The deck you send has to do the talking because you are not in the room. Here is how to make it work without you.

In the first part of this series, we covered the stage deck, the one you present live. This part is about its opposite: the deck you send.

There is no single pitch deck

People talk about 'the pitch deck' as one thing. In reality, there are several kinds, each with a different job.

A stage deck is what you use when pitching live. It is not meant to explain everything on its own, it supports the story you are telling verbally.

A sending deck (or intro deck) works asynchronously, without you present. It should be easy to scroll through on a phone and convey the key story in 30 to 60 seconds.

A reading deck is the longer, more detailed version for investors who want to go deeper across market, product, traction, business model, and financials after initial interest.

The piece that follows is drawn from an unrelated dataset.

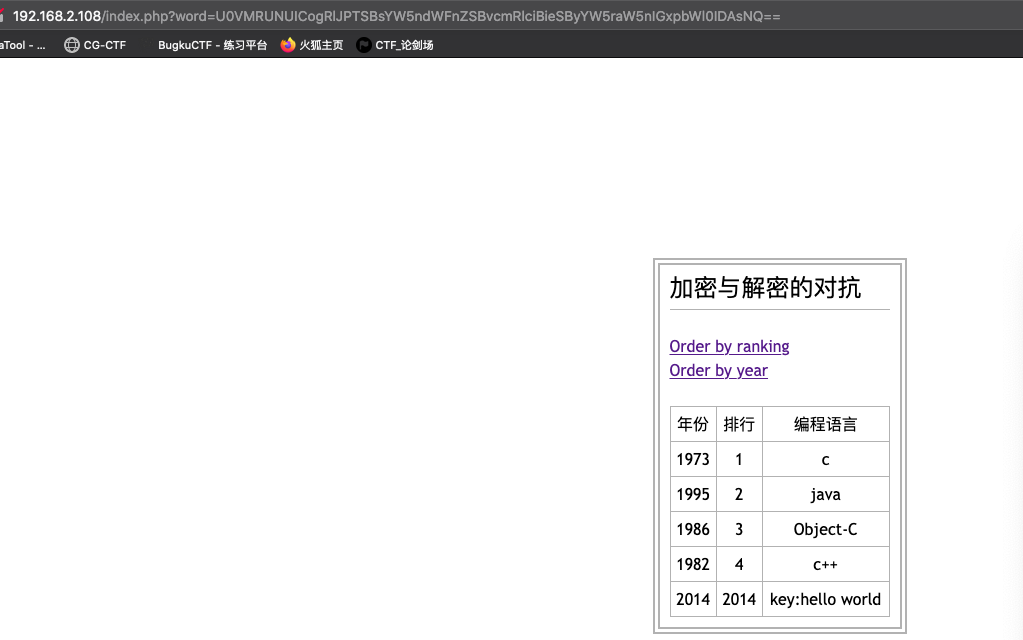The width and height of the screenshot is (1023, 640).
Task: Click the 加密与解密的对抗 page heading
Action: (765, 287)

A sales deck may overlap with your startup story, but the audience and goal are different. You are selling the product to customers, not the company to investors. The value prop, emphasis, and proof points shift accordingly.

This article focuses on the second one: the sending deck.

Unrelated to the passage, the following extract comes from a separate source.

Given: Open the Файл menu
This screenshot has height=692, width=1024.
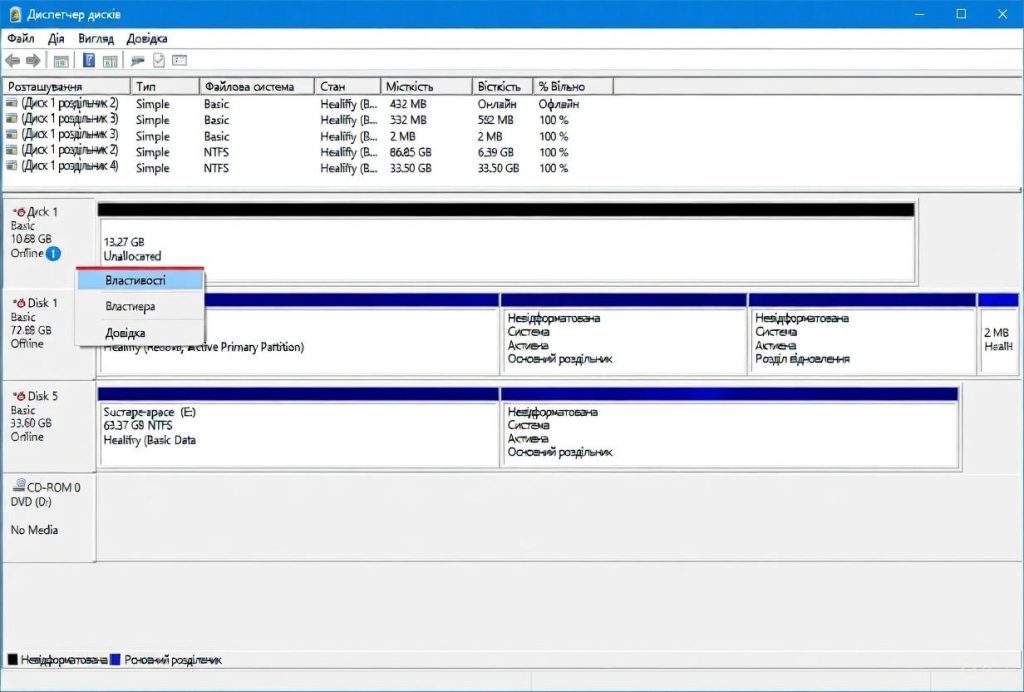Looking at the screenshot, I should [x=20, y=38].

Keep one deck, not four or more

At this point, you might be wondering how many versions of your deck you need. In an ideal world, you would tailor it for each investor, keep a longer version for detailed reading, and use a shorter one on stage. In practice, maintaining all those versions is nearly impossible. They quickly drift out of sync.

You usually know in advance when you are going to pitch on stage, so you have time to prepare the right version. Requests for a sending deck are less predictable. They can come after a networking event, an unexpected introduction, or a casual conversation with an investor at a friend’s birthday party. When someone says, “Send me your deck,” you want to have a strong, current version ready.

That is why the sending deck should be your master. It is built to stand on its own, so it already contains your whole story. Strip it back for a stage deck, reuse relevant material when building a sales deck, and expand selected sections when you need a more detailed reading deck.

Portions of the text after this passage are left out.